Ms. Hen believes a coffee shop is not a place simply to get coffee. She thinks that they are places for people to go to get a different perspective. She has been going to Jitters in Melrose for two years and enjoys it as a place of respite.

Ms. Hen is a particular hen when it comes to coffee.  And the coffee at Jitters is good: amply caffeinated, with a decent flavor selection. The lattes and Americanos are also excellent. Ms. Hen likes to go to Jitters in the afternoon after lunch to sit and drink coffee and either read or do work. In the summer, Ms. Hen’s favorite iced coffee is the coconut, and in the fall, she favors the pumpkin.

Ms. Hen has had lunch at Jitters on several occasions. Her favorite Panini is the Panino, a tomato mozzarella sandwich with heavenly balsamic vinegar on the side. She also loves the Greek salad with chicken. All the sandwiches and salads are made fresh to order. They also have gelato in the summer, and muffins and baked goods all year round. The scent of muffins baking in the store tantalizes the customers.

The café is comfortably decorated in warm tones with lots of art about coffee hanging on the walls. There are couches and booths where people can cozy up and sit all day if they so desire. Jitters is rarely crowded during the week in the afternoon; however, on the weekends especially in the morning, the place can be packed.

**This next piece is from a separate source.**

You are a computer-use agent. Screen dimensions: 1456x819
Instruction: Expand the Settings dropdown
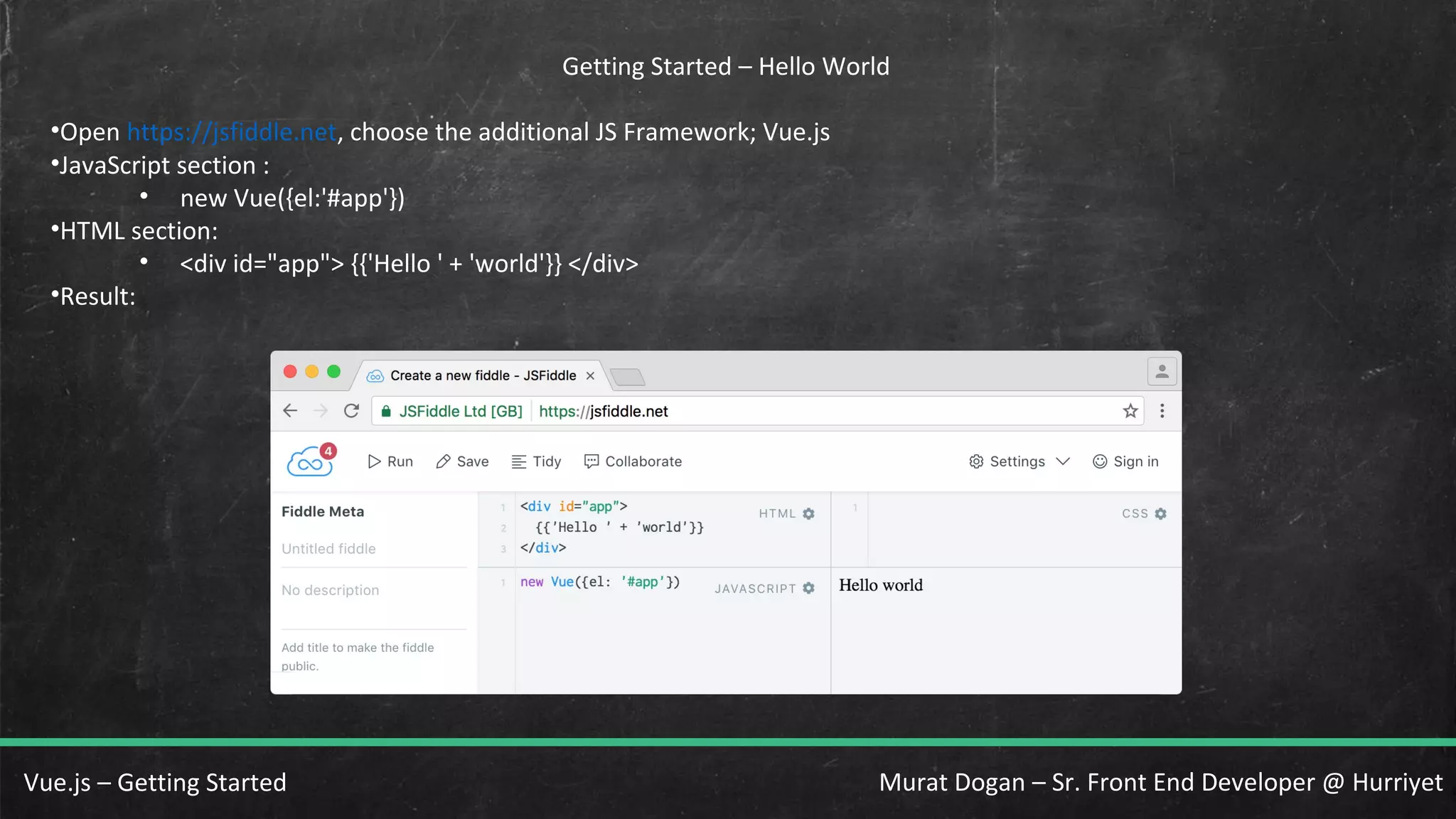pos(1019,461)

Ms. Hen went to have lunch with one of her hen friends at Jitters recently. She decided to try something different and have a chicken salad sandwich. It usually comes on a croissant, but she asked for whole wheat bread instead, and the cashier was obliging. The sandwich came with cheese, which Ms. Hen thought was a little strange, but she still liked it.

Ms. Hen’s friend got the chicken pesto sandwich, which she said was her favorite. It comes with cheese and pesto and the delicious balsamic vinegar on the side. Ms. Hen and her hen friend both really like chicken. When Ms. Hen decides to write a restaurant review, she usually orders chicken because she wants to eat something that is delicious. She is not a cannibal; she just has good taste.

The people who work at Jitters are always friendly. Most of the customers who go to Jitters are regulars, so a lot of the time there aren’t any weirdoes in the store. Ms. Hen doesn’t like weirdoes in coffee shops. She’s not weird; she’s a good customer, and she expects everyone else to be as well.

Ms. Hen will continue to patron Jitters in Melrose for as long as she can. She enjoys the relaxing atmosphere at the coffee shop, and you can probably find her sitting in the last booth with a book or her laptop on a weekday afternoon sipping an iced coffee, soaking in the pleasure.